The Gift that Keeps on Giving (Forever and Ever Amen): a book review

In a couple hours from now, I will make one last brave attempt at the perfect stocking-stuffers and holiday gifts.  I am lucky enough to spend this Christmas with family and loved ones and look forward to the holiday dinner, singing Christmas carols and too much egg nog (in honor of Mary though, I will drink Virgin egg nog).  I love watching the wonder and joy in kid’s faces as they awake Christmas morning and rush to open presents. But, ’tis the season to remember God’s coming near in the person of Jesus Christ. The greatest Christmas of all was when God gave himself to us.

In God is a Gift: Learning to Live as Grace, author and pastor Doug Reed explores the story of God’s gift.
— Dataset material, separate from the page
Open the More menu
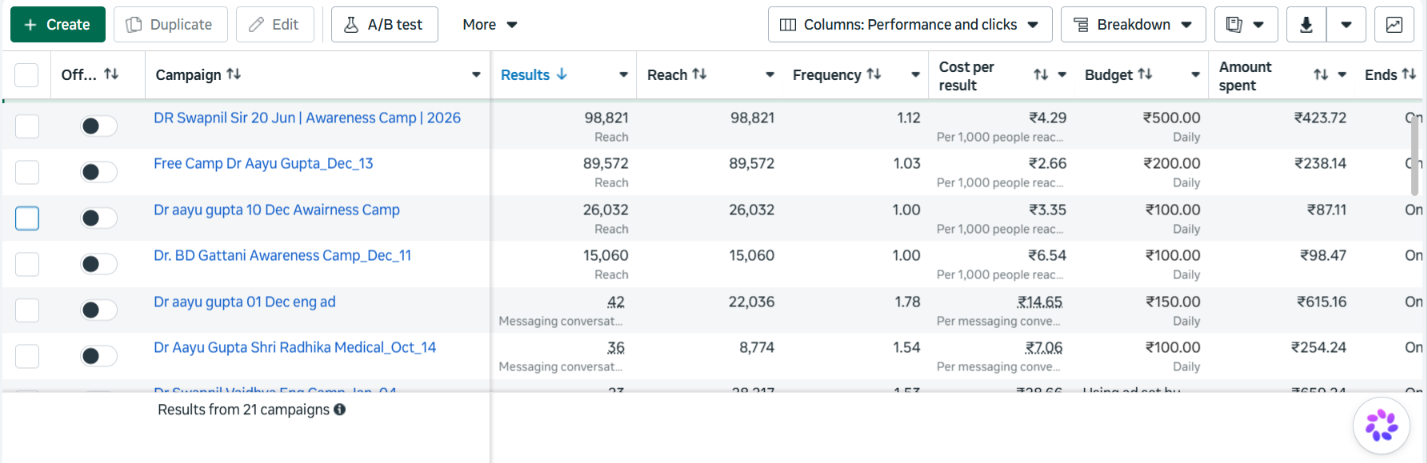This screenshot has height=463, width=1427. point(490,25)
He looks at the purpose of humanity’s creation (to be in relationship with God), the break in our relationship (sin, humanities choosing to live independently from God), the way Jesus opened up a new way of relating to God through his death and resurrection and the ways we still sometimes fail to live by grace.  These reflections follow the arc of the biblical story and are theologically rich. Along the way, Reed also shares the story of his early life in ministry (early successes and a ‘wilderness time’ )and the story of his church, Thorncrown Chapel (follow the link, it’s beautiful).
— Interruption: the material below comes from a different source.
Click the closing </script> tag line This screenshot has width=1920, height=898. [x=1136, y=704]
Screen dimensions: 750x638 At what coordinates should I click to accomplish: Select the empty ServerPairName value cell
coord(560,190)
While I generally enjoyed this book and loved the trajectory and focus on God’s grace, I found I disagreed with some of Reed’s details. For example, I appreciate his description of Eden as perfect but incomplete, because God wants more for us (or he wants us to experience more of him). I also like the focus on Christ and what his death accomplished. However this book fails to articulate a full orbed Trintarian theology.  For example, God did not create humanity to be with them, as though there was something lacking in God. He created us for his good pleasure but was not relationally needy (God exists as Trinity and is a  relationally whole being).  Likewise, Reed’s articulation of the atonement seems to be a version of penal substitution which makes Jesus the good-guy-God which comes to restore all things whereas his Dad, while good, is a bit of a hard ass.  Jesus death was the Triune God’s work. I have no doubt that Reed believes this, I just wished he said it clearer

Likewise, he draws a strong distinction between Old Testament and New, making the Covenant’s of a different order (OT=Law, NT= Grace). While there is some truth to this and Christ’s contribution is unique as the one true Son of God, I have too much appreciation of the Old Testament (not to mention too much New Perspectives in my brain) to not think he over emphasizes the distinction. The God of the Old Testament is gracious and compassionate. The God of the New Testament also requires obedience (just ask Annanias and Saphira).
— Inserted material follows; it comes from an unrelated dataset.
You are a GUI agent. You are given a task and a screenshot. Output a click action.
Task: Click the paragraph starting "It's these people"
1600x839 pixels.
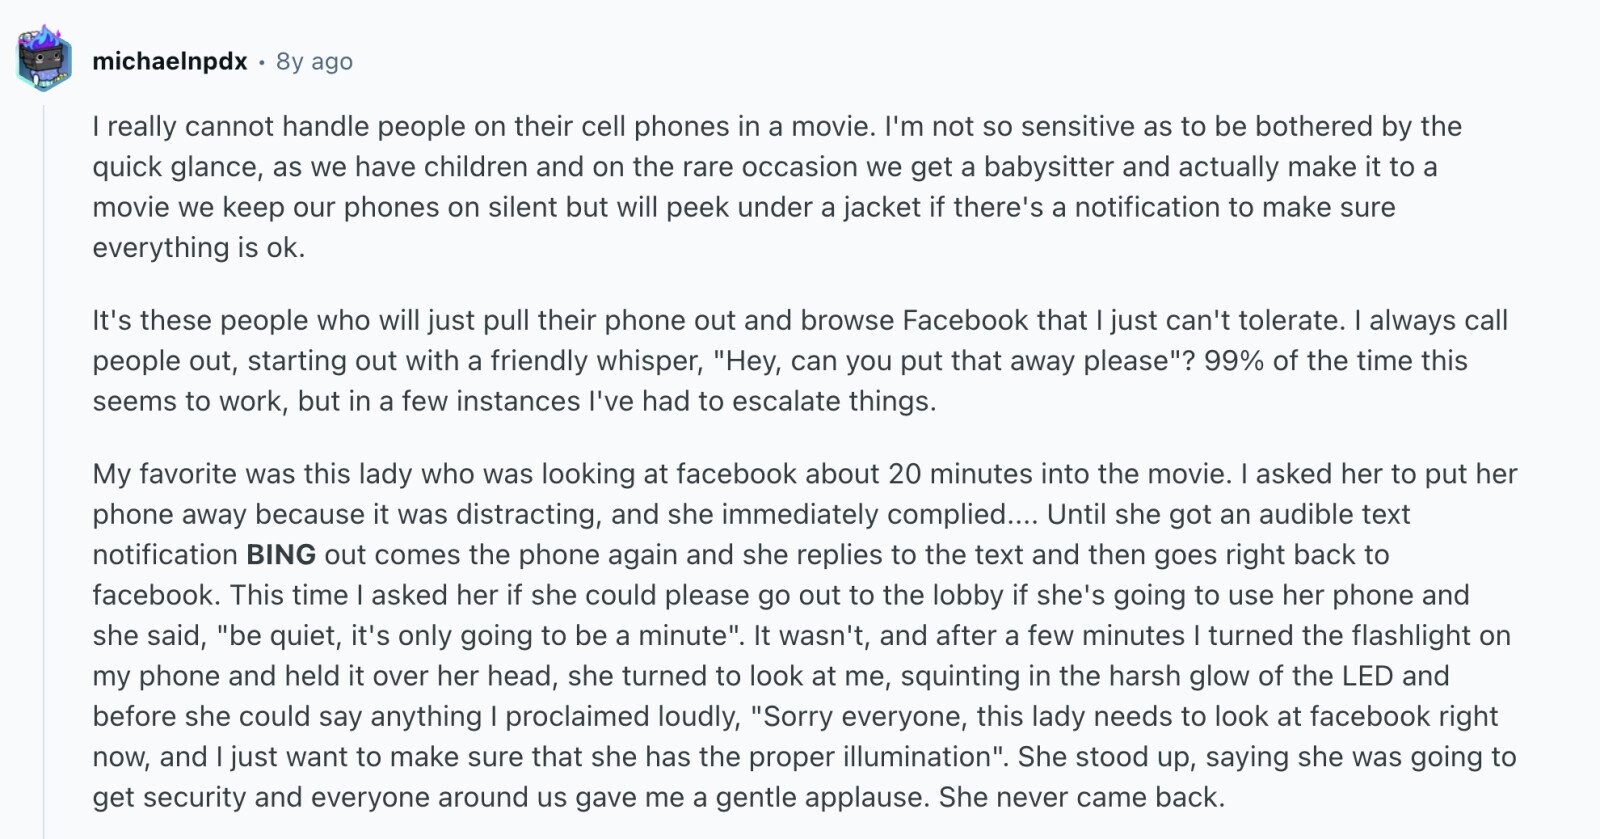800,360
So while I liked the emphasis on grace in this book, I found I had to demur at too many points to give this book a solid recommendation.  Not that it necessarily bad, I think Reed is a thoughtful and gifted pastor with some great things to say. I just wanted more from this book.

Disclosure of Material Connection: I received this book free from the author and/or publisher through the Speakeasy blogging book review network. I was not required to write a positive review. The opinions I have expressed are my own. I am disclosing this in accordance with the Federal Trade Commission’s 16 CFR,Part 255.